Par Brahim Oueslati

A une exception majeure, celle du 25 Juillet dernier, la communication du président de la République a été marquée par des ratées et des dérapages. Elle a tout du bérézina qui a fait, parfois, jaser.

Sa dernière sortie médiatique sur la chaine émiratie Sky News arabia pour faire des annonces d’une importance capitale, comme « la formation imminente du gouvernement » ou sur la Constitution, et qui concernent particulièrement les Tunisiens, a été une erreur de casting. On ne s’adresse pas à son peuple à travers un média étranger. Jamais ça dans un pays démocratique.

48 heures avant, c’est son conseiller Walid Hajjem qui a déclaré sur cette même chaine que « le régime politique mis en place par la Constitution de 2014 est stérile et a eu des répercussions sur la Tunisie ». Il a évoqué la possibilité « d’aller vers un régime présidentiel » sur la base d’une nouvelle Constitution qui serait adoptée par voie référendaire. Déclaration qui a suscité des réactions hostiles de la part de L’UGTT et d’un certain nombre de partis politiques. Ils ont appelé le chef de l’Etat à « clarifier sa position à ce sujet, à se conformer aux dispositions de la Constitution et à respecter ses engagements. » Et c’est ce qui expliquerait, peut-être, sa déclaration à cette même chaine dont le correspond a été invité à se rendre sur l’avenue Bourguiba pour la recueillir et la faire passer en direct, alors que la chaine nationale al Watanya, est arrivée en retard et ne pouvait pas passer la déclaration du président en direct.

Un président ne doit pas agir comme ça!

On sait que les rapports du président Kais Saied avec les médias n’ont jamais été au beau fixe. Ils sont, par moment, devenus exécrables. Pourtant, il a été l’un de ses invités privilégiés, après 2011 pour exprimer ses positions, notamment sur la Constitution qui était en cours d’élaboration, sur le régime politique, le mode de scrutin, la réconciliation…

Mais on ne l’a pas vu assez au cours de la campagne électorale où il a préféré aller à la rencontre des Tunisiens et des jeunes en particulier, avec qui il a tissé des liens solides. A part une interview accordée à la chaine Watanya où il avait promis de lui réserver sa première sortie médiatique, en cas de victoire finale. Ce qui fut fait.

Après bientôt deux années à la tête l’Etat et l’on connait que peu ou prou sur son projet, sa politique et ses intentions.  Sans bureau de presse, ni porte-parole après le départ de Rachida Ennaifer, suivi de celui de Rim Kacem.
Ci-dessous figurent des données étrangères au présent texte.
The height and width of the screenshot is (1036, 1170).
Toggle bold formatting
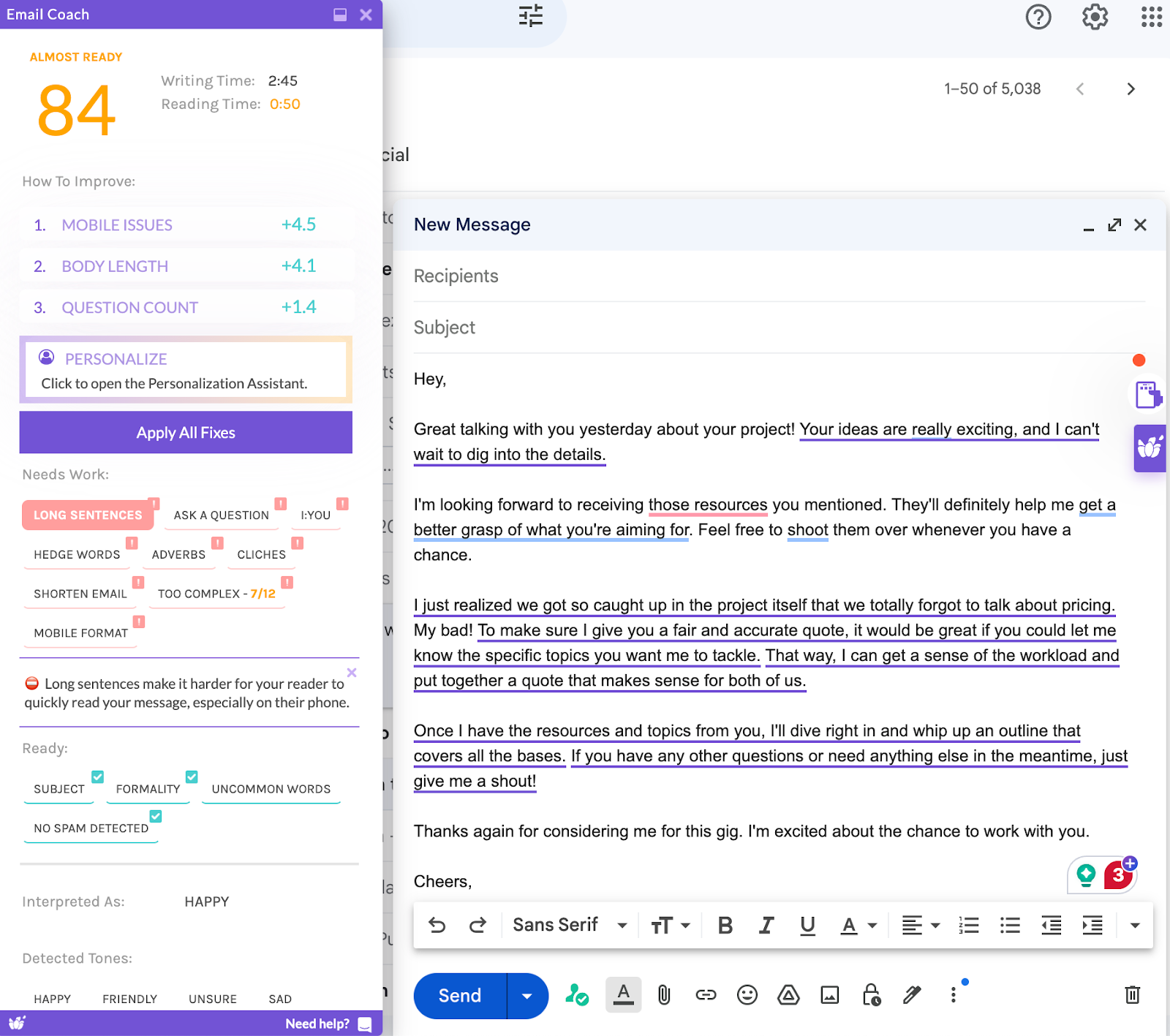tap(725, 926)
C’est Walid Hajjem, promu conseiller, qui fait de son mieux pour combler le vide. Mais en a-t-il les moyens ?

Elevé au rang de « sauveur » par ses nombreux fans qui lui sont complètement acquis, le chef de l’Etat veut rester «le seul maître des horloges» et entend tout réformer. Mais pas question de se presser. Chaque chose en son temps. Sa démarche n’est pas construite en fonction de ce que pensent ou proposent les autres. Il n’a jamais aimé les politiques qu’il méprise et rend responsables de tous les maux du pays. « Ils ont martyrisé le peuple », martèle-t-il, à chaque occasion. Ni les médias non plus. Mais il a la conviction profonde que sa démarche n’est pas baroque. Un peu trop imbu de lui-même, il a endossé les habits de chef de guerre et a ouvert plusieurs fronts dont notamment la lutte contre la corruption, son véritable cheval de bataille.
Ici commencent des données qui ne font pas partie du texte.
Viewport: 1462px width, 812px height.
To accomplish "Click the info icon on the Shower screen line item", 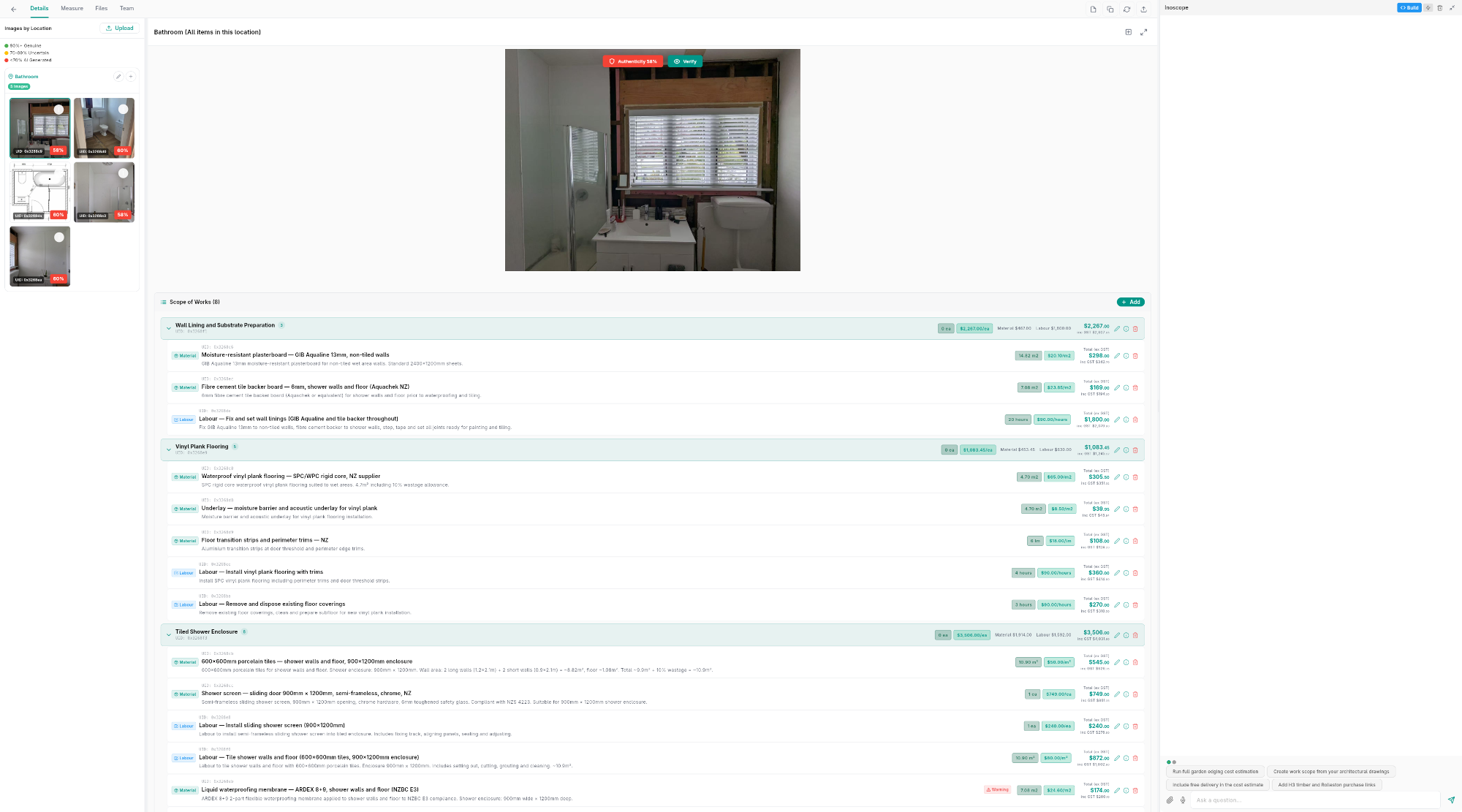I will pyautogui.click(x=1126, y=694).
Sur le plan communication, il s’est démarqué de son prédécesseur Béji Caid Essebsi, sur les plans fond et forme. Le président défunt, dont les sorties médiatiques étaient bien calculées et créaient parfois l’événement, était épaulé par trois conseillers en communication. Mais la comparaison s’arrête là, parce que Kais Saied a osé ce que BCE n’avait pas fait, par calcul partisan et pour des intérêts personnels et familiaux.

Les soliloques du président devant des invités, parfois choisis sur le volet, ont marqué la mémoire des Tunisiens. Il parle beaucoup plus qu’il n’écoute. Alors qu’un président doit avoir le sens de l’écoute et créer un environnement propice aux moments d’échanges avec ses interlocuteurs et les membres de son équipe. Car, « la capacité d’écoute est un préalable à toute bonne communication ». Elle permet de mieux comprendre ce que pensent les autres et d’adapter son discours pour un impact optimal.

Or, l’on constate que ses soliloques, et sa manière de communiquer, souvent braillard, rarement souriant, ont entamé son image et sa stature présidentielle et nourri même des sentiments d’amateurisme. Il ne laisse pas de place pour un débat ou un échange. Un cours magistral dans un amphithéâtre.

L’accès à l’information est restreint. Carthage est devenu une sorte de zone interdite pour les hommes et les femmes des médias qui se contentent des communiqués laconiques publiés dans la page Facebook de la présidence, comme les personnes lambda.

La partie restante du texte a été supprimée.